L'indication des critères qui serviront à déterminer si la performance est satisfaisante est, elle aussi, facultative. Atteindre ou non un objectif s'exprime parfois en termes de tout ou rien

(exemples: on est capable ou non d'énumérer les quatre caractéristiques obligatoires d'un objectif opérationnel). Dans ces cas, on n'indique pas de critères quantitatifs pour vérifier si la performance a été atteinte; les critères qualitatifs mentionnés ou sous-entendus suffisent. Par contre, on doit parfois indiquer un critère exprimé en pourcentage ou en proportion de "bonnes réponses" à l'instrument d'évaluation de l'objectif; il peut aussi s'agir de la déviation acceptable établie à partir d'une norme donnée (exemple: couper une pièce de métal en acceptant une tolérance de 0,0150 mm dans les dimensions).

L’opérationnalisation des objectifs est faite surtout dans un souci d’évaluation car il est difficile d’évaluer l’atteinte d’un objectif spécifique, et plus difficile encore celle d’un objectif général.

Les quatre exigences opérationnelles sus-citées (univocité, comportement observable, condition, critère) facilitent en effet, grandement la tâche de l’enseignant qui doit élaborer ses tests d’évaluation, en particulier en ce qui concerne les qualités les plus difficiles à atteindre: la validité du test et l’objectivité de l’évaluation. En conséquence, clarté des objectifs et objectivité d’évaluation sont deux notions solidaires et il ne saurait être question d’un enseignement de qualité tant que ces deux notions ne sont pas réunies [Louanchi 87].

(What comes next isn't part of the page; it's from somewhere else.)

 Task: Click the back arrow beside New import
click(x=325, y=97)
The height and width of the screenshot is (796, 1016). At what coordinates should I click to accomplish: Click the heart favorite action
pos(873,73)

Pour l’enseignant comme pour l’apprenant, si l'évaluation est intégrée à l'apprentissage, du début à la fin du cursus, l’évaluation va être un appui, une aide. Elle ne sera plus une sanction mais plutôt un outil, dont on se servira pour construire l’apprentissage en sachant vraiment où l’on va. Le premier, en faisant son diagnostic, ne pourra ignorer les lacunes et les points forts du second et ce dernier saura à tout moment où il en est, sur quoi s’appuyer et l’étendue de l’effort qui lui reste à fournir [Tagliante 91].

Cette évaluation continue, que nous privilégierons dans notre modèle de système auteur, est appelée « évaluation formative » par opposition à « l’évaluation sommative » qui n’intervient qu’au terme d’un cursus d’apprentissage en vue de certifier un niveau ou une maîtrise de compétences. Les spécialistes s’accordent généralement pour définir trois grandes fonctions de l’évaluation [Tagliante 91]:

• le pronostic qui intervient avant la phase d’apprentissage et a pour rôle d’évaluer les prérequis de l’apprenant ;

• le diagnostic qui intervient pendant la phase d’apprentissage et a pour rôle de réguler l’enseignement ;

• l’inventaire qui intervient après la phase d’apprentissage et a pour rôle d’évaluer la somme des connaissances acquises.

Aussi, l’évaluation nécessite-t-elle des outils pour sa mise en oeuvre. Ces outils sont extrêmement divers. Des plus fermés comme les Questions aux Choix Multiples (QCM) aux plus ouverts comme les sujets de synthèse, chaque enseignant peut, dans son domaine, concevoir et élaborer des outils nouveaux, adaptés aux objectifs qu’il souhaite évaluer. Des outils comme test lacunaire, test d’appariement, test de classement sont désormais devenus classiques.